How to Set SMART Goals
I read an article that said the average person sets the same New Year’s resolution ten times before they experience success. Yikes! So, to avoid this trend, you will want to set goals that help you succeed. When setting goals, you want to make sure they are:
Not too comfortable
A goal needs to be outside of your comfort zone. If you know exactly how you’ll attain the goal, you’re probably not reaching far enough. Staying comfortable leads to boredom and discontent and does not lead to growth. On the other hand, pursuing a difficult goal not only increases the likelihood of achieving it, but your motivation and satisfaction go up too. Playing it safe rarely reaps big rewards.
You don’t want to make impossible goals either that set you up to fail. Your goals should be risky, but not crazy or risky in all the wrong ways. Checking in with a spouse or close friend can help you identify if your goals are appropriate. Having ambition is a good thing, but being overly ambitious and jeopardizing everything else can be a train wreck.

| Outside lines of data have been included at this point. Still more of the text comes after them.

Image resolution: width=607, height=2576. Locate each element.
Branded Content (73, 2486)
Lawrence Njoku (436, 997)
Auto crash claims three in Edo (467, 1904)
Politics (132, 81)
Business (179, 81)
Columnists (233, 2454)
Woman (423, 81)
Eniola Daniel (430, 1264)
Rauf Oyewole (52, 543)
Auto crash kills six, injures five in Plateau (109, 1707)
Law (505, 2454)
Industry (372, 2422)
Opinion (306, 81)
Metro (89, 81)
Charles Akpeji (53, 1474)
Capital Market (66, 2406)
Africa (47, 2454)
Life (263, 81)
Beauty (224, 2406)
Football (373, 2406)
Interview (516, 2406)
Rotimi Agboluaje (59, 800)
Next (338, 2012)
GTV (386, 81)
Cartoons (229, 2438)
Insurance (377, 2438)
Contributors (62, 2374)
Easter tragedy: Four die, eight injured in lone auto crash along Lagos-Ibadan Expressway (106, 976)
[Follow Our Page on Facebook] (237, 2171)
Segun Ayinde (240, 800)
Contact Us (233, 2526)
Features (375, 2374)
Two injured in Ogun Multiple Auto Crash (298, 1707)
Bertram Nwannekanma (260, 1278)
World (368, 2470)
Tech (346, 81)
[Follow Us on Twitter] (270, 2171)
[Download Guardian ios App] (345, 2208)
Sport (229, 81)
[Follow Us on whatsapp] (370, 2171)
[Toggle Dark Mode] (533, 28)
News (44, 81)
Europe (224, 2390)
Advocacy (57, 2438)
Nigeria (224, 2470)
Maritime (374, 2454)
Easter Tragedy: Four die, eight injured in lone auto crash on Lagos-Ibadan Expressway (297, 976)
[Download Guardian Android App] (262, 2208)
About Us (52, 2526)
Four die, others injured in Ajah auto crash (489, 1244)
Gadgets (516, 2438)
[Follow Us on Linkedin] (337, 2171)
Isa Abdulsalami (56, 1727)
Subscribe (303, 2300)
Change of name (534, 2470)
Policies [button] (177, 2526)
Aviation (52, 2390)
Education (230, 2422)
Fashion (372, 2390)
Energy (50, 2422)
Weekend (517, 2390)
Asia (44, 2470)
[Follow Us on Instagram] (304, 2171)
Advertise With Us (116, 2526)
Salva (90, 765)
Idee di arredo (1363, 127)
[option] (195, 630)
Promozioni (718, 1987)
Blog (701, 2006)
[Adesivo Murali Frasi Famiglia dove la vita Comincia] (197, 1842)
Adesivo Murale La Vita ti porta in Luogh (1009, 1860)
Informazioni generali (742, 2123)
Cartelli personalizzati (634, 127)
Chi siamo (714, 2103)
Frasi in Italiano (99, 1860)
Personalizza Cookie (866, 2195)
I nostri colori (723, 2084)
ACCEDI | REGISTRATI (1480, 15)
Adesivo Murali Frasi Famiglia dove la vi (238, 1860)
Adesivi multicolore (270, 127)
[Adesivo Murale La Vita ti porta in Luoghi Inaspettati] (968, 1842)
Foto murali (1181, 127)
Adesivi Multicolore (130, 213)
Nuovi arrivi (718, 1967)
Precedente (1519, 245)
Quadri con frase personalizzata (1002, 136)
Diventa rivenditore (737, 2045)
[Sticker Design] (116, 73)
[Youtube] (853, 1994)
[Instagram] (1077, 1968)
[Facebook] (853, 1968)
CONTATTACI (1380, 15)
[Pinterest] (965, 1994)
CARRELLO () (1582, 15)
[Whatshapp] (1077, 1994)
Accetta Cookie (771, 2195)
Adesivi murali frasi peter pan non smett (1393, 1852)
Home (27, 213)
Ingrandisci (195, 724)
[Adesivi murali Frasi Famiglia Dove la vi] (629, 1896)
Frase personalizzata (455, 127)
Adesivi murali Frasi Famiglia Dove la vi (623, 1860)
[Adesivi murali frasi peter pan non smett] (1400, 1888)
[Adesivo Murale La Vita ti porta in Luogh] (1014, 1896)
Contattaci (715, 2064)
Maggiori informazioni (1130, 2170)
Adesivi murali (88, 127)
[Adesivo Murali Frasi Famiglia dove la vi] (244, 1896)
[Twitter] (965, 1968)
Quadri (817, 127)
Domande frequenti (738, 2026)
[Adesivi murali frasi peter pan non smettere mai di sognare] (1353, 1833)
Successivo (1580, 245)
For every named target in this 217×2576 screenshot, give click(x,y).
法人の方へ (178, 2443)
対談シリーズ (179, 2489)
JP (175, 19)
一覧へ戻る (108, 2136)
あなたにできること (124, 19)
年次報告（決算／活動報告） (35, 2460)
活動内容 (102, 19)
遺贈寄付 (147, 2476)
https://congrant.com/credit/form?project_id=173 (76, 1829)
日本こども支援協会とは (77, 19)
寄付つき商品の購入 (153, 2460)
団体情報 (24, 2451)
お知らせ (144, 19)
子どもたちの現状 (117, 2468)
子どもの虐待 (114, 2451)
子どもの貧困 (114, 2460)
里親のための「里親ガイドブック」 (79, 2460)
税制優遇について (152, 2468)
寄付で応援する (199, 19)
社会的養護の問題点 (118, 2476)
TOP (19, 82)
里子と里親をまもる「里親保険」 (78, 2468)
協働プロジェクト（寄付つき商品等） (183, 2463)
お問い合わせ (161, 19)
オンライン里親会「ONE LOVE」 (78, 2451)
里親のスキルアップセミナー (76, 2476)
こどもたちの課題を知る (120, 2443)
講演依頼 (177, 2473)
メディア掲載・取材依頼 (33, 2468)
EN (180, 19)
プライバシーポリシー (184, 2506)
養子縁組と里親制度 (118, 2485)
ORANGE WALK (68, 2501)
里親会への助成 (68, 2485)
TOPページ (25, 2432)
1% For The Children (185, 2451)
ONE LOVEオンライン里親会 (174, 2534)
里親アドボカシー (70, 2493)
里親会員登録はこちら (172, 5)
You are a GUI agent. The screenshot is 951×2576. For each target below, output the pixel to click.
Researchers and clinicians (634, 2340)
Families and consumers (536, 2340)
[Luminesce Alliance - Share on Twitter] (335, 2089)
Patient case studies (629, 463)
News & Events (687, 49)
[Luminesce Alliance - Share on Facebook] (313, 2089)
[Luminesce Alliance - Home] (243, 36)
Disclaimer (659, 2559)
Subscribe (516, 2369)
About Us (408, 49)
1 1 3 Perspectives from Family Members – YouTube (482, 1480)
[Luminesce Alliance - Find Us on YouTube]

A widely accepted goal-setting practice is to decide what you want to achieve and set a “SMART” goal. SMART goals are defined as:
Specific – A specific goal should answer these five questions:
- What exactly do I want to achieve?
- Why – specific reasons, purpose or benefits of accomplishing the goal.
- Who is involved?
- Where – identify a location.
- Which restrictions or limits are important to consider?
Measurable – A measurable goal will answer:
- How much or how many?
- How will I know when it is accomplished?
Achievable – An achievable goal will answer the question:
- How can this goal be accomplished?
Relevant – A relevant goal will answer yes to these questions:
- Does this seem worthwhile?
- Is this the right time?
- Does this match our other efforts/needs?
Time-bound – Goals include target dates. A time-bound goal will help to answer:
- When do I need to be finished?
- What can I do six months from now?
- What can I do six weeks from now?
- What can I do today?
The next phase, where many goal-setters fall short, is to plan the steps you need to take and then put your plan into action. Questions to consider include:
- What activities do I need to complete to achieve my goal and in what timeframe?
- What resources do I need?
- Who can help me achieve my goal?
Additionally, you will want to find a supportive friend or network to help you stay on track with your goal and touch base regularly to resolve issues and assist in staying focused on the goal. One study confirmed the importance of the above steps to achieve goals. The experiment showed that 76 percent of participants who wrote down their goals, actions, and provided weekly progress to a friend successfully achieved their goals.
Too Much Positive Thinking Can Be a Negative
Positive thinking is helpful and is the fuel of change. You actually have to believe that you are capable of writing that book, getting an MBA, or creating a successful online program to even be able to get started. Not only do you have to believe you can accomplish the goal, but you also need to deeply identify with the positive benefits that it will bring to your life. Starting your goal-setting process with positive thinking is essential to have the motivation and courage to take your first step.
However, after that, too much positive thinking can actually keep you stuck. Developmental psychologist Sasha Heinz, Ph.D., MAPP, is an expert in positive psychology, and she recommends a three-step plan to stop dreaming and start achieving.
- Think positive – To get started, you will need the dopamine push to feel motivated to act.
- Think pessimistically – This means to think realistically about the roadblocks and challenges in achieving your goal.
- Think Strategically – Now plan for how you will overcome the hurdles you identified. Gather the resources you need to move forward.